Smash was to revitalize both NBC and Broadway. Things didn’t quite work out that way.

As I was driving home with my sister the other day, I asked her how she felt about the cancellation of the NBC show Smash.

She laughed and told me she hadn’t even been keeping up with it this season.

That took me by surprise. After all, she was the one who had gotten me into the show, so deeply that I binge-watched the entire first season on my couch over a few days last summer break, glued to the dance routines and the over-the-top musical numbers and the show’s gushy drama.

It was my guilty pleasure.

Audiences quickly predicted its success after its pilot episode, calling it the “anti-Glee.” It was a new take on the singing television show, and its song and dance numbers were gorgeous. But it suddenly flopped, plagued with unfocused writing and too much sappy drama. Even before its start, it had a formula that was destined for doom: a setting within a too-niche interest and the absence of that very human drive for success.
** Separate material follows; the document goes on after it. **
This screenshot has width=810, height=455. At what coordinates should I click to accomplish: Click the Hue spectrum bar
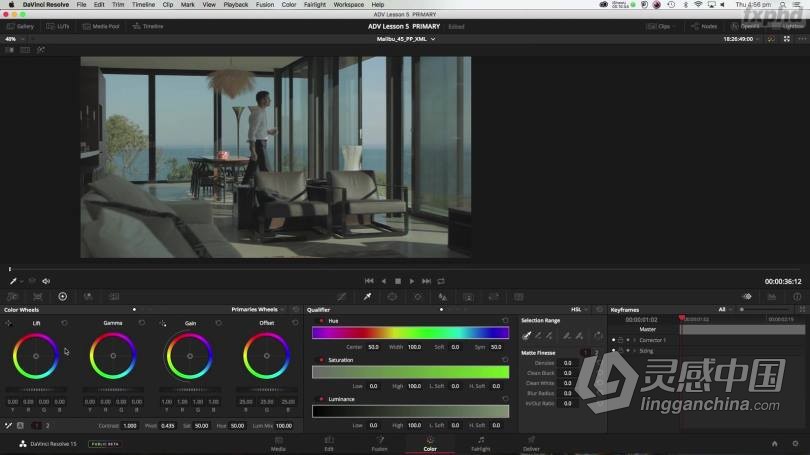[410, 333]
Smash is the story of a team that writes a fictitious musical about Marilyn Monroe’s rise and fall, titled Bombshell. As is typical with many Broadway shows, it endures financial problems, squabbles between creative teams and casting arguments. Bombshell focuses on relationships, cheating and sex, too, in the political process of creating a Broadway hit. In the end, the musical wins its coveted Tony awards.

Critics raved about the series’ first episode, especially the final number, when Ivy Lynn (Megan Hilty) and Karen Cartwright (Katharine McPhee) went head-to-head in an audition with the belty showstopper “Let Me Be Your Star.” It gave me goose bumps the first time I watched the episode — two people singing about the universal craving for fame and fortune and success. It’s the heart of theater, and getting non-theatergoers to understand its universal ideas through song and desire was brilliant.

I thought Smash had done it — found a way to revitalize theater and bring it into a world shifting away from live performance and to digital media. A way to broadcast theater’s principles on the big screen and save the art form, so to speak.

Then it all seemed to spiral out of control. Unnecessary relationships between characters. Creator Theresa Rebeck leaving Smash’s production team after conflicts with the network. And then, plotlines that didn’t make sense emerged. (Bringing in Uma Thurman to take the role of Marilyn? Really?) Early on, a plotline about composer Julia Houston’s (Debra Messing) adoption drew focus away from the show’s heart.

Smash didn’t start again until midseason in February, was moved to Saturdays in April and was finally canceled in May, with its last episode serving as its series finale.

The show was lined with stars on the creative team — Steven Spielberg was an executive producer, and the show was composed by the team behind the musical Hairspray, Marc Shaiman and Scott Wittman. In trying so hard to make a smash out of Bombshell and a smash out of Smash, creators forgot the soul that drew viewers to the show in the first place: the tug-of-war of craving fame that was so clear in the series’ pilot — the vulnerability of desire and the need for success.